"Background for War"
Sirs:
CONGRATULATIONS ON "BACKGROUND FOR WAR" IN THE MAY I ISSUE OF TIME. IT IS MAGNIFICENTLY CONCEIVED, MAGNIFICENTLY PRESENTED AND MAGNIFICENTLY WRITTEN. IT MAKES ME ASHAMED OF BELONGING TO THE AGGREGATION OF HUMAN BEINGS NOW ALIVE. I WISH IT WERE POSSIBLE TO CRAM IT DOWN THE THROATS OF EVERY MAN, WOMAN AND CHILD DRAWING BREATH TODAY, AND MAKE THEM MEMORIZE IT UNTIL THEY COULD REPEAT IT BACKWARD.
CHARLES G. NORRIS Palo Alto, Calif.
Hold-Tight
Sirs:
In my copy of this week's TIME [April 24], Radio section, you record the NBC ban on performance of Hold-Tight because the lyrics approximate Harlem's slang for sexual perversion.
Inasmuch as I originally copyrighted the version as sung by the Andrews Sisters on the Decca record and later turned it over to Exclusive Music, I believe you may be interested in knowing of several of the numerous complications about the song. . . .

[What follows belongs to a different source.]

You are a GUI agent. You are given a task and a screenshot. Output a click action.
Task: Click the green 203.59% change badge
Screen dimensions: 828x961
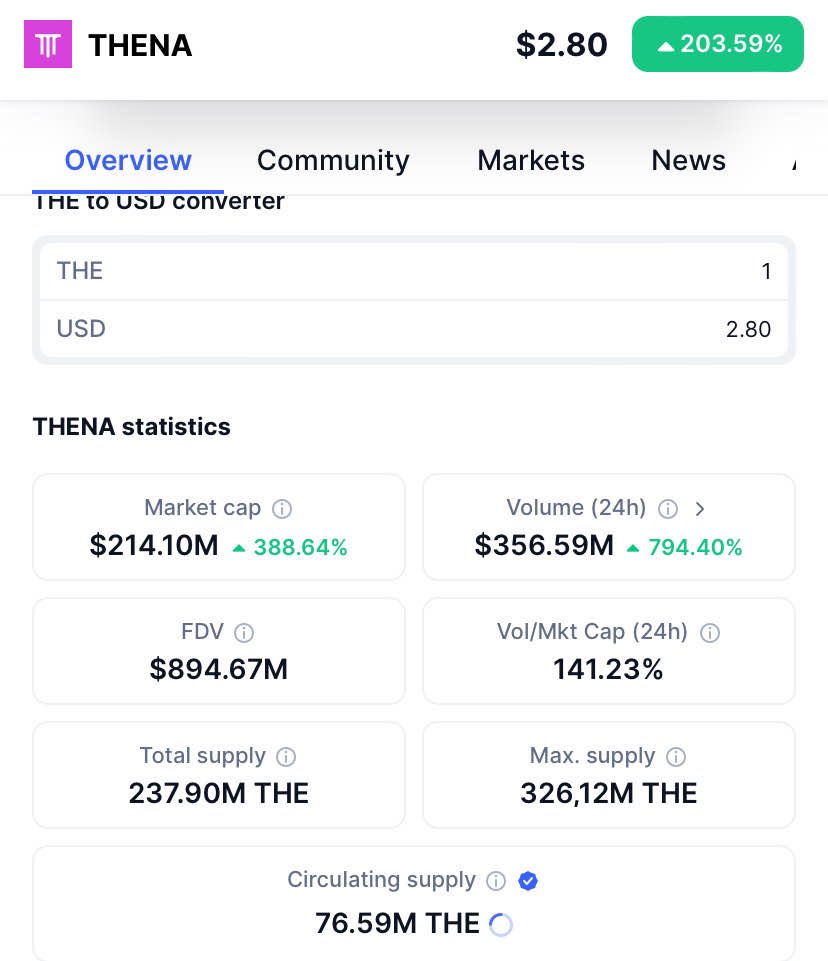[x=717, y=44]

First of all, none of the words used in the song . . . were intended to have any particular meaning. Last October, Jerry Brandow and Larry Kent, two comedian-dancers, played a "lick" for me to which the words "Hold-tight, hold-tight, hold-tight, hold-tight want some seafood mama ! Shrimpers and rice, they're very nice" went. The two boys explained that they had heard the words and music either in a New York or Philadelphia night club where a colored band was playing. . . . We made a recording of the words and music to that point in a Broadway automaton shop for which we paid 25¢. Nothing further was done about the song until last November when the Andrews Sisters, whom I manage . . . were in Philadelphia playing a theatre engagement. . . . The Andrews, Kent, Brandow, Vic Shoen (their arranger) and myself fooled around with the song. In "foo to Nagasaki," Pattie rolled the words to sound like "foo-aya-racka-sacki." Arranger Vic Shoen changed the tempo and melody of the song much differently. Pattie suggested "don't get icky with the 1-2-3" for the verse. Kent created "life is just so fine on the solid side of the line." Pattie, Kent, Shoen and myself worked out the lines "I like my tasty butterfish, when I come home from work at night, I get my favorite dishfish!" The "fish" break, worked out by Shoen, is one of the most important punches to the song. . . .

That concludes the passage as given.